Where the word "will" shows up in the entries below, please copy the whole line.

- - - -

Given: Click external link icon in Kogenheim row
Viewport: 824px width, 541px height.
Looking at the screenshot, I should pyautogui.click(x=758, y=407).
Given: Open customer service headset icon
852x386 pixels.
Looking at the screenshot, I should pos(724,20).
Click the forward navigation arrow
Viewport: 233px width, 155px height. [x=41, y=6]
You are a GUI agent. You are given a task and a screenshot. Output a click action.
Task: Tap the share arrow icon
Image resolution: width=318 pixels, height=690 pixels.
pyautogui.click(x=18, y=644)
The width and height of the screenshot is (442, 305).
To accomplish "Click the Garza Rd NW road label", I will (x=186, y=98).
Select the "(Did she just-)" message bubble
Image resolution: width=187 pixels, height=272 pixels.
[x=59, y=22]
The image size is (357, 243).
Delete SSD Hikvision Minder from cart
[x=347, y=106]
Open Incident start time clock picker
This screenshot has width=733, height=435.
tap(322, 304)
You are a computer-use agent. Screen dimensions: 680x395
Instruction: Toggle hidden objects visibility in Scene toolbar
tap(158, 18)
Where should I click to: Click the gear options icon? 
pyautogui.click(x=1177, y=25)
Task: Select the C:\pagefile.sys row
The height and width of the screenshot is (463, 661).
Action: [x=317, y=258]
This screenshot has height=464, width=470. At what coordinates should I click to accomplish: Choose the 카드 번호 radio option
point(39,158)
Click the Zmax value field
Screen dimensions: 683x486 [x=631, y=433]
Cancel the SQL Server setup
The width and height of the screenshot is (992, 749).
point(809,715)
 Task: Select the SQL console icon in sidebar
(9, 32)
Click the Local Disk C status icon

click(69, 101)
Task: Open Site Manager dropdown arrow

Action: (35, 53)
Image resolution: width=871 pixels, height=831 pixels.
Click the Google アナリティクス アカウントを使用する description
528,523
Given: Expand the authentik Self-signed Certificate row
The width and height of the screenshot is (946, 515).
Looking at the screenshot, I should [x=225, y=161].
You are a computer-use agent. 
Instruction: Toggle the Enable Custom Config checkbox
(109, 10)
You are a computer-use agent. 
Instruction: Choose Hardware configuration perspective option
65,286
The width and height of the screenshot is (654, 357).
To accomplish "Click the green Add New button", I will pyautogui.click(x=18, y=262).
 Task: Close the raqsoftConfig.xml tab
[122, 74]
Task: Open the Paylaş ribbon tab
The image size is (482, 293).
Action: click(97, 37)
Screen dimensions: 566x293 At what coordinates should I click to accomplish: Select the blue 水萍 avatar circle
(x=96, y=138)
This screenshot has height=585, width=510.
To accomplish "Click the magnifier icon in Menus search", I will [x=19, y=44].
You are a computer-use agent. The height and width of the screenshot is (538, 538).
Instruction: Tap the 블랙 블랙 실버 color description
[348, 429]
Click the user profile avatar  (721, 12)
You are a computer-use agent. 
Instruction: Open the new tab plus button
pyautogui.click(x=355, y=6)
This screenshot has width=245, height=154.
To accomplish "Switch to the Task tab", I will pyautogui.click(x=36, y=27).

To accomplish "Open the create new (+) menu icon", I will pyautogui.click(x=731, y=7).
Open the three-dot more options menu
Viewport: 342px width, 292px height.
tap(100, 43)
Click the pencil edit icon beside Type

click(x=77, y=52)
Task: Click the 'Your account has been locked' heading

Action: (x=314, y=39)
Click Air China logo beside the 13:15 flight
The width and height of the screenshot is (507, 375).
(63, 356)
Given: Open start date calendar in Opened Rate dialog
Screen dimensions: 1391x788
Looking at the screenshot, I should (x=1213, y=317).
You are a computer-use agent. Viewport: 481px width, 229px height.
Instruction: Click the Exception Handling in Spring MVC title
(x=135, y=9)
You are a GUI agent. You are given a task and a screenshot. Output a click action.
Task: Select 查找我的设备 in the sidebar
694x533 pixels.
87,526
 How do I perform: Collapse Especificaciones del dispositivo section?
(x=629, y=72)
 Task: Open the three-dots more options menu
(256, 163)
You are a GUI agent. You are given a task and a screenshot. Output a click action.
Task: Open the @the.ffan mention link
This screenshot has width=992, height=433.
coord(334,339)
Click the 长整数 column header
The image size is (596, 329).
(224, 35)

- - - -

FINAL ANSWER:
To accomplish "Click the Garza Rd NW road label", I will (x=186, y=98).
To accomplish "Click the green Add New button", I will pyautogui.click(x=18, y=262).
To accomplish "Click the magnifier icon in Menus search", I will [x=19, y=44].
To accomplish "Switch to the Task tab", I will pyautogui.click(x=36, y=27).
To accomplish "Open the create new (+) menu icon", I will pyautogui.click(x=731, y=7).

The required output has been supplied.